Porcine beta‐lactoglobulin chemical unfolding: Identification of a non‐native α‐helical intermediate

The chemical unfolding behavior of porcine beta‐lactoglobulin (PLG) has been followed at pH 2 and 6 in the presence of guanidinium hydrochloride. The PLG unfolding transition, monitored by tryptophan fluorescence, far and near UV circular dichroism and 1D‐NMR, can be described by a three‐state transition suggesting the presence of at least one intermediate state that appears to display an excess of non‐native α‐helical structures.

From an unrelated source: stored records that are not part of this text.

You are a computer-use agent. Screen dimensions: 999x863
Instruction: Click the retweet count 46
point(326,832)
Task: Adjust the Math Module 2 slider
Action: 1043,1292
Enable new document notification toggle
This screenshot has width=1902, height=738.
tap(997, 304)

The thermodynamic parameters, as determined through a global analysis fitting procedure, give estimates of the free energy differences of the transitions connecting the native, the intermediate and the unfolded state: ΔG   NI 0= 2.8 ± 0.7 kcal mol −1 (pH 2) and 4.2 ± 0.5 kcal mol −1 (pH 6) and ΔG   NU 0= 7.2 ± 0.6 kcal mol −1 (pH 2) and 6.9 ± 0.6 kcal mol −1 (pH 6). CD unfolding data of the bovine species (BLG) have been collected here under the same experimental conditions of PLG to allow a careful comparison of the two beta‐lactoglobulins. Intermediates with different characteristics have been identified for BLG and PLG, and their nature has been discussed on a structural analysis basis. The thermodynamic data reported here for PLG and BLG and the comparative analysis with data reported for equine beta lactoglobulin, show that homologous beta‐barrel proteins, belonging to the same family and displaying high sequence identity (52–64%) populate unfolding intermediates to different extents, even though a common tendency to the formation of non‐native alpha‐helical intermediates, can be envisaged. The present results provide a prerequisite foundation of knowledge for the design and interpretation of future folding kinetic studies. Proteins 2005. © 2004 Wiley‐Liss, Inc.